Liverpool attempted to quell the storm created by co-owner Tom Hicks yesterday, as the club manager, Rafael Benitez, indicated that he will reserve judgement on his own future until the conclusion of his side's Champions League campaign.

Hicks delivered the most brutal blow at his disposal at the weekend when, having failed in his demands for the resignation of the chief executive, Rick Parry, he disclosed that Parry had been in on a meeting with Jürgen Klinsmann about Benitez's job.

It is hard to avoid the conclusion that this was a deliberate manoeuvre on Hicks' part to drag Benitez into the dispute, having failed to win any support for his demands last week that Parry should quit. Nowhere in the list of questions put forward by Sunday newspaper journalists which prompted the weekend's Klinsmann revelation was any inquiry about Parry's presence at that meeting. It was Hicks' decision to air it.

Benitez did, indeed, jump in after the Blackburn match on Sunday, by requesting a meeting with Parry, Hicks and co-owner George Gillett. Parry replied yesterday that he was "more than happy" to discuss Hicks' revelations with the manager and when the meeting does occur Parry will presumably tell Benitez that he could hardly have avoided his Klinsmann encounter, which came at a board meeting called by Hicks and Gillett in New York.

Yesterday was a day off for Benitez and his players and it remains unclear whether today might finally presage a discussion between manager and chief executive. Both will be at Anfield, along with the players and around 3,000 fans to remember the 96 Liverpool supporters who were killed at Hillsborough 19 years ago.

Benitez has said he will be discussing developments with his agent, Manuel Garcia Quillon, and the uncertainty the controversy is now creating about his Anfield future might actually play into his hands, with his former club Valencia, Atletico Madrid and Barcelona reportedly monitoring the situation at Anfield.

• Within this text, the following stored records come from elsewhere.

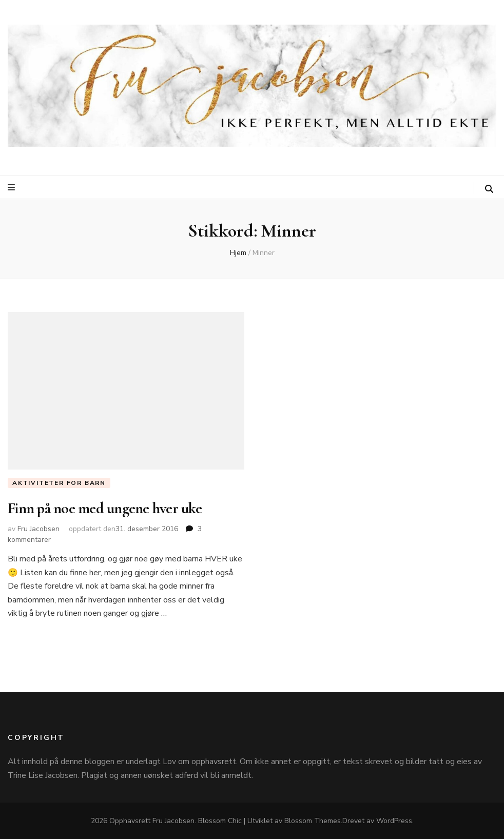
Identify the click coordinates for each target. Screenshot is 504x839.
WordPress (394, 821)
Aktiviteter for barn (59, 483)
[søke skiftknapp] (489, 189)
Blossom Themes (313, 821)
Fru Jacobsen (38, 529)
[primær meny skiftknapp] (12, 187)
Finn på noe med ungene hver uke (105, 508)
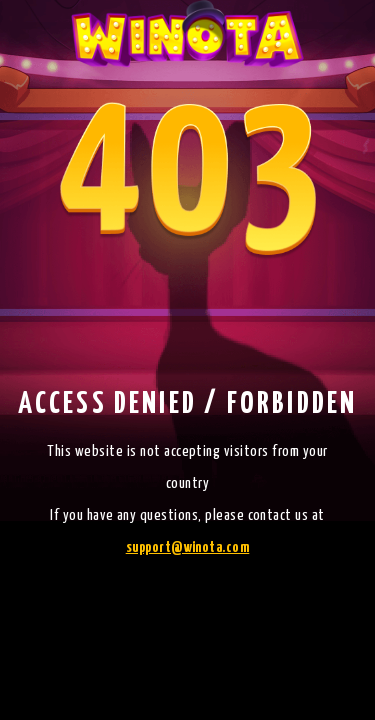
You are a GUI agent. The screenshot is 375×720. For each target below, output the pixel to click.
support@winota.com (188, 547)
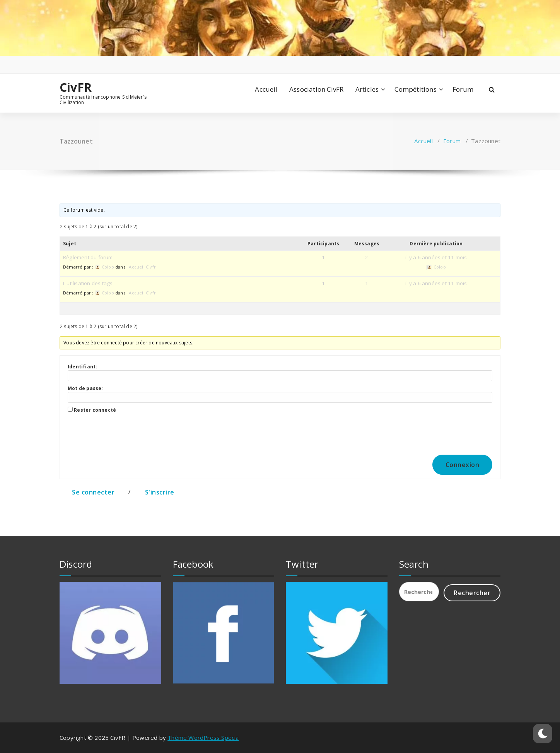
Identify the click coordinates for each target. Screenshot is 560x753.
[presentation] (120, 432)
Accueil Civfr (142, 267)
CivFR (75, 87)
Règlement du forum (88, 257)
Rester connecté (95, 410)
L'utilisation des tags (88, 283)
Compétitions (415, 89)
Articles (367, 89)
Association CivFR (316, 89)
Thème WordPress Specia (203, 738)
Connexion (463, 465)
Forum (463, 89)
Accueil (266, 89)
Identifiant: (82, 366)
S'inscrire (160, 492)
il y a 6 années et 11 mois (436, 257)
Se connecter (93, 492)
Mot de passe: (85, 388)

The dispute will also give him leverage should Liverpool fail to make advances on the title next season. There is a view at the club that Benitez's squad is already strong enough for him to be challenging for the title; he could certainly argue that the breakdown in relations between Hicks and Gillett has prevented him from preparing to rebuild at this critical time.

There is little dissent from the view that the club need to have a clear direction by June at the latest to formulate a plan for summer transfers but as things stand, Hicks and Gillett will not speak, let alone plan investments together.

The extent of the Americans' involvement with Klinsmann appears to have been greater than was originally thought. Reports yesterday suggested that Hicks and Gillett met Klinsmann twice – once in New York where they were joined by Parry and other members of the Liverpool board, and a second time at Hicks' holiday home in California during Thanksgiving weekend in Parry's absence.

Hicks has dismissed as "categorically untrue" weekend reports that the Texan has maintained contact with Klinsmann, who had been given sight of Liverpool's transfer targets.

Gillett and suitor Dubai International Capital (DIC), which is still working to secure his shareholding at the club, are aghast at Hicks' public pronouncements in the last week and his failure, if he wants Parry removed, to seek fellow directors' approval first rather than going public. Even Hicks is unlikely to make further contributions to the argument today. The club are adamant that they do not want any infighting to overshadow the Hillsborough memorial service.

Fernando Torres certainly believes Benitez will be at Liverpool for a long time. He told Spanish radio yesterday that Benitez had "coached in England and Spain and the ideas are the same but the difference is that in Spain he is a coach whereas at Liverpool he is the manager, the coach, the one who signs the players, the one who oversees the youth system, the one who decides who is on his coaching staff.

"Ferguson and Wenger are the examples that in England even when you do not win things managers are given time."